They'd made slow progress, as all the show-folk were calling greetings and wanting to talk. They'd drawn level with the fanderbags. Goth had a sudden realization, as the long inquisitive mobile noses sniffed at her, that these were possibly "her" babies. She sniffed determinedly and went to stroke and pet the sensitive spots on those noses. They remembered her, too, though possibly not from their birth. But you never could tell with fanderbags.

"Mother was right," she said to Pausert. "Messing around with time is not worth the heartaches."

"I thought it was," he said quietly. "If it wasn't for someone called Vala, my own childhood would have been a lot drearier."

She sniffed again. He said just the right things sometimes. "Let's go and look in the props store and then go home," she said gruffly. "We'll come back when it's all sorted for a proper visit, Himbo. Promise."

"Missy Goth. We seem to have picked up a tail," said Ta'zara quietly.

Goth took a quick look up from the fanderbags. There were an unusually large number of men in suits, not the local soft fringed leather outfits, in the sideshow aisle.

Himbo Petey had been running
Petey, Byrum and Keep
for a good many years and travelled across some of the rougher spots in the galaxy. He pulled his communicator out of his pocket. "Security. We have a condition amber. Get Fetz and Porro up on the gate towers and let me have what you can spare in sideshow three. Be warned. They're probably packing heat." He turned to Pausert. "Captain, something looks very odd here. Go out through the fanderbag enclosure, and up. I'll deal with this."

"Don't stick your neck out," said Pausert. "It's Karres business. We didn't expect problems, but . . ."

"Karres problems are my problems too, now," said Himbo Petey, looking a lot less like a dumpy, jovial, mustachioed ringmaster and more like someone you wouldn't want to argue with. "Now go."

They scrambled through the fence. And immediately trouble started to happen.

First, the suits came running up to follow. Himbo stood four-square in their way. "You can't go through there."

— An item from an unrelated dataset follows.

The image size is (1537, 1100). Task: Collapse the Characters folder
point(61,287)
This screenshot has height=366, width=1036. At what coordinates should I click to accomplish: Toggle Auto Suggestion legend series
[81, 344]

"Get out of the way, you fat fool," Goth heard behind them. Then she saw the flare of a blaster.

She couldn't help but turn. They couldn't shoot Himbo! Not Himbo Petey!

One of them had—or tried, rather. But he also misjudged his target speed and his target's response. Himbo Petey always carried a whip tucked into his belt, and it was not just a macho ornament. He might have had one arm singed, but he was still standing—which was more than you could say for the shooter. He'd learned a lesson about whips, for sure.

He'd also learned a lesson about being a town-bred thug and using a gun in a place like this. The wisent herders of Pampez used their weapons every day as the tools of their trade, and not just occasionally to intimidate or murder. The locals didn't use expensive blasters, but old-fashioned slug-throwers. The thug had been shot six times, at least two of those shots coming after Himbo Petey's lash had disarmed him.

Himbo looked up at the Karres witches. Goth could see other suits, whose hands had been suspiciously inside their jackets, now hastily withdrawing those hands. Himbo waved. "Go," he ordered.

They could hardly do otherwise. He was Himbo Petey, the ringmaster, and this was his circus. He gave the orders here! So they made their way along the upper walkway toward the hulk that was the second props store.

"There's more of them," said the Leewit.

Marshi's thugs had found them, and she seemed to be directing them telepathically. If they'd been "seeded" like Mebeckey, they were all a part of her.

They all had blasters. "Give them a whistle, Leewit," said Goth.

The littlest witch did, and the damage was going to cost Himbo Petey and Karres a fair amount to replace. Electronic equipment shattered. So did all the piezoelectric crystals at the heart of the modern blaster. At a guess, from this height, the Leewit must have shattered half the piezoelectric crystals in equipment across the lattice ship.

That didn't stop the orchestrated chase. They met a group of ten "professional enforcers" running in from a side stage. They were probably quite good with guns, and maybe with things like knuckle-dusters, knives or coshes. Ta'zara, however, wasn't just
quite
good at fighting. And when you added a shrill whistle that doubled them up in pain before the Na'kalauf man and the captain had even got started, it was a fairly one-sided conflict. However, Goth realized that while it was one-sided, the enemy was committing a lot of resources to it. Marshi must have several hundred of them here, inside the lattice ship. The sounds of fighting were widespread now. And the plant-woman could coordinate her forces.

"Time for no-shape," said Goth. "Leewit, you hold onto Ta'zara. Keep him calm."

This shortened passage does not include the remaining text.